We ended the last century with Amazon.com's leader Jeff Bezos as
Time magazine's Person of the Year. In the first couple of weeks
of the new century, Steve Chase led America Online in its
purchase of Time Warner. Talk about heady days and sky-high
stock valuations.
The speed of the ascent was dizzying. In the early hours of the
AOL Time Warner announcement, news stories discussed a merger
between Time Warner and AOL. Half of a day went by before I
realized that Time Warner wasn't the company doing the buying.
At that moment, it was still inconceivable that a dot com could
buy the leading offline company in its sector, no matter how big
the dot com. Of course, given what happened over the succeeding
year, it again seems inconceivable that a dot com could buy the
leading offline company in its sector. The dot com fall came
fast and hard.
The fall actually came less than three months after the AOL Time
Warner announcement, in March 2000. But like the coyote who runs
off the cliff chasing the roadrunner and doesn't realize at
first that he is no longer on solid ground, the dot com world
kept running along on thin air, not sensing it would soon come
to a very painful crash. Yet for all its smugness, the dot com
world got hit harder than it deserved when it crunched into
solid ground. AOL was one of the very few companies that had the
wherewithal to grab ownership of a traditional company at the
high swell of the dot com bubble.
So where does that leave opportunities for niche sites in the
scorched-ground market of dot com retailers? As with most niche
selling, you're left in fairly healthy territory. You have a
credibility gap to overcome with potential customers.

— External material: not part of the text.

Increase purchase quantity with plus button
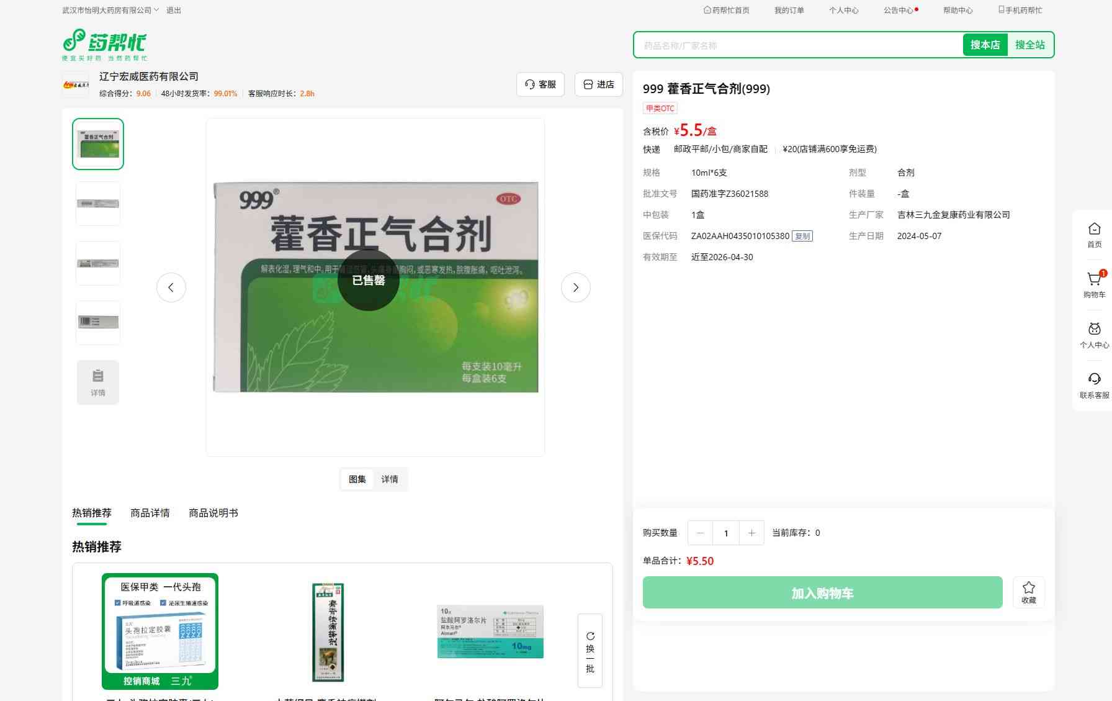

They will
need more reassurance that you can deliver on all of your
service and security promises, but the customers are still
shopping online and their numbers are continuing to grow both
nationally and internationally month-by-month.
This would be a lousy time to start a mass-market toy store such
as eToys, but this may be a very good time to launch a site that
offers children's educational software and books that support
specific home-schooling curricula. Consumers understand now that
there is wealth of specialized goods and services available on
the Internet, and growing numbers of these consumers are willing
to buy from niche sites.
Trust remains a factor, just as service is still critical to
Internet retailing, but some of these hurdles can be traversed
by presenting a site that communicates expertise and then backs
up that expertise by delivering on all service and security
promises. A lot of trust can be gained by communicating
expertise. A musician friend of mine buys dozens of harmonicas
each year. Buying online from niche sites is the only way to go
when you want both a wide selection and a good price. So he goes
to the niche sites specializing in harmonicas. Within a few
minutes, he can tell whether the site owners really know the
products in the niche. Once he ascertains a high level of
knowledge, he is willing to trust the retailer.

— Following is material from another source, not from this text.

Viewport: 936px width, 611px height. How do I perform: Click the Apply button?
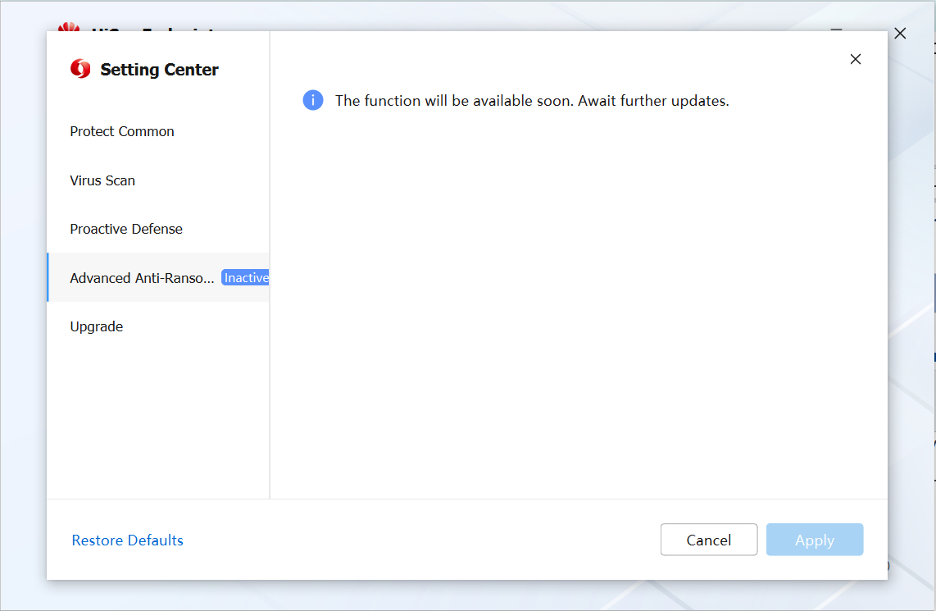pos(814,540)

Not surprisingly, the best harmonica sites are run from a family
home. The service is high touch, and the proprietors are quick
to offer product information and any other help related to
professional harmonicas. Inevitably, a relationship develops.
This is the territory best suited to Internet retailing. You
can't get this relationship from a catalog, and you can't find
the expertise in a store. In the world of finely-carved niche
retailing, the Internet remains a land of golden opportunities.
It does requires considerable expertise, superb service and high
security, but if you can deliver these three requisite
qualities, you can avoid that nasty dot com flu.
About the author:
Rob Spiegel is the author of Net Strategy (Dearborn) and The
Shoestring Entrepreneur's Guide to the Best Home-Based
Businesses (St. Martin's Press). You can reach Rob at
spiegelrob@aol.com.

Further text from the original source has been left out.